Functional annotation of novel predicted genes in NRSs

We conducted repeat annotation for NRSs and found 67.68% (71.20 Mb) of them were repeat sequences (Table S16). The repeat sequences are mainly composed of interspersed repeats (59.70%), including the long interspersed nuclear elements (LINEs, 39.85%), short interspersed nuclear elements (SINEs, 14.17%), Long terminal repeat (LTR, 4.18%), DNA transposons (1.5%). Conversely, the simple repeats and satellites only account for 1.90% and 3.74% of repetitive non-reference bases, respectively.

We predicted a total of 244 high-confident novel genes by removing 3,861 (85.18%) repeat-abundant genes, 314 reference-liked genes (6.93%), and 114 redundant genes (2.51%) from raw 4,533 novel genes predicted in masked NRSs. To verify high-confident predicted novel genes, we examined their expression profile using 145 RNA-seq data. Surprisingly, 88.52% (216 genes) of high-confident novel genes expressed in at least one of the samples. Moreover, 67 of high-confident novel genes expressed in more than 90% of the samples, indicating their potentially important role in the cellular processes, and 68 of them expressed in less than 10% of the samples, implying they were more likely to play role in specific biology functions or be involved in rare or specific biological processes.

We further investigated the functional annotation of high-confident novel genes based on homology alignment by InterProScan, Swissprot and KOBAS tools, and a total of 96, 139 and 133 different entries were annotated by InterProScan, Swissprot and KOBAS respectively (Table S17). The IPR000725 (Olfactory receptor), with 20 annotations, is the most frequently annotated entries in the InterPro database (Fig. S8). We also found that multiple immunity-related entries were annotated, including IPR013106 (Immunoglobulin V-set domain), IPR003597 (Immunoglobulin C1-set), IPR013151 (Immunoglobulin domain). A total of 139 different Swissprot entries in the Swissprot database were annotated by 158 novel genes, among which 75 entries were sourced from human genome. A total of 133 different KEGG entries were annotated by 156 novel genes. Moreover, the KOBAS enrichment analysis revealed high-confident novel genes significantly enriched in 189 terms including 124 GO terms, 24 KEGG pathway terms, 14 KEGG disease terms, and 27 GWAS catalog terms (Table S18). The most significant GO terms are olfactory receptor activity.

Discussion

The reference genome for pigs, assembled from a European Duroc pig, lacks a significant number of genetic sequences [8, 24]. The identification of these missing sequences, known as NRSs, is crucial to comprehensively understanding the relationship between genetic variations and diverse breed characteristics.

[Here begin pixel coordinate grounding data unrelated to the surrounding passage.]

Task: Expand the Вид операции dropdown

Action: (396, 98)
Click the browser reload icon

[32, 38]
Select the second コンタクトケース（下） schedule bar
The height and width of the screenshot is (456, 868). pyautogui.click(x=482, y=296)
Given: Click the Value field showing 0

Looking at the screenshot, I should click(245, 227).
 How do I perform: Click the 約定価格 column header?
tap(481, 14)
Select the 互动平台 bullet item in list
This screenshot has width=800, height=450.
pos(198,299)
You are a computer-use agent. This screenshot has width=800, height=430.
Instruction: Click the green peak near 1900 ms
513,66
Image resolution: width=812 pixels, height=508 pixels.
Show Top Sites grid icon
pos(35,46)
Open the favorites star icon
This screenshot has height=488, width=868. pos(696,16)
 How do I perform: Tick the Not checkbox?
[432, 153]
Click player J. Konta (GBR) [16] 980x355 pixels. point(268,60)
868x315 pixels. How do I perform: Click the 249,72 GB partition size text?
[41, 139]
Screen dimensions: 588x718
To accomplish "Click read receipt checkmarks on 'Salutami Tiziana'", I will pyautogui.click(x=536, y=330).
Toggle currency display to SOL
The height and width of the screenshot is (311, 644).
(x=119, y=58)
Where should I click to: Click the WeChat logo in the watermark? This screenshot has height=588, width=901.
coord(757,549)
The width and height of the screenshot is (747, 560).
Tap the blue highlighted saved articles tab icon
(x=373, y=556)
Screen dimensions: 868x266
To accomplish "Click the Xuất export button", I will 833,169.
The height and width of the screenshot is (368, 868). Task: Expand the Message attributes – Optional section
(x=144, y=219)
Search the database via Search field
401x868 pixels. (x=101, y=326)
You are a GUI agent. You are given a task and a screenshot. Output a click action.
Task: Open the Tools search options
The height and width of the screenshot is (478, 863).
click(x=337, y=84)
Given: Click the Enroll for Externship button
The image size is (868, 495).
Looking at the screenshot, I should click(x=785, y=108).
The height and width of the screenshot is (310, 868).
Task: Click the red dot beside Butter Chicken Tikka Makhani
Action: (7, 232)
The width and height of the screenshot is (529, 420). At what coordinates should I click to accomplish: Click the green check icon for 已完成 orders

In this study, we constructed the pig pangenome graph using two newly assembled pig genomes and 19 publicly available pig genomes. The use of a graph genome is superior to its linear counterpart as it allows for the automatic acquisition of physical coordinates for NRSs during graph construction. Based on the pig pangenome graph, we captured 23,831 NRSs with a cumulative length of 105.16 Mb. Although 72.5 Mb of NRSs had been identified from 12 Eurasian pigs in a previous study, most of them could not be anchored to the reference genome [8]. Another study identified 206 Mb NRNs recently [24], however, the NRNs are interrupted sequence fragments that disrupt the biological integrity of the genomic feature and are detrimental to subsequent gene identification and functional analysis. Therefore, our study recovered NRSs from NRNs and revealed 105.16 Mb of NRSs, all of which have coordinates on the reference genome. These coordinates provide opportunities to further explore the genomic functions of these sequences. The NRSs identified in this study will be an invaluable resource for future research on pig genetics, as they have not been previously studied in depth. Our phylogenetic analysis showed that the genetic difference between Asian pigs, European pigs, and miniature pigs is vast. For example, analysis of the NRNs showed that Chinese native pigs contain more NRNs than European pigs, and the two miniature pigs (EGM and WZS) in an independent phylogenetic clade contain the most NRNs. These NRNs may have important effects on the formation of specific phenotypes in different pigs, particularly for miniature pigs which have been widely used as important animal models in various research areas such as reproduction, transgenesis, and neural development [68].

The independent domestication of pigs in Europe and Asia over 9,000 years ago shaped genetic and phenotypic differences. Chinese pigs often exhibit black skin, higher stress resistance, and lower productivity [69]. The insertion of NRSs may provide insights into the genetic mechanisms underlying different breed features of pigs. Our study demonstrates that NRSs are uniformly distributed within the genomes of pigs, predominantly occurring in non-coding regions. The NRS insertion events are more likely to occur in immune-related genes, which may contribute to the higher stress resistance observed in Chinese local pigs. For instance, the PI3 (peptidase inhibitor 3) gene encodes a protein that specifically inhibits elastase and exhibits antimicrobial activity against Gram-positive and Gram-negative bacteria, as well as fungal pathogens. The DEFB1 (defensin beta 1) gene encodes defensin beta 1, an antimicrobial peptide associated with the ability of epithelial surfaces to resist microbial colonization. The protein encoded by the LTF (lactotransferrin) gene displays a broad range of functions, including the regulation of iron homeostasis, host defense against diverse microbial infections, anti-inflammatory activity, regulation of cellular growth and differentiation, and protection against cancer development and metastasis.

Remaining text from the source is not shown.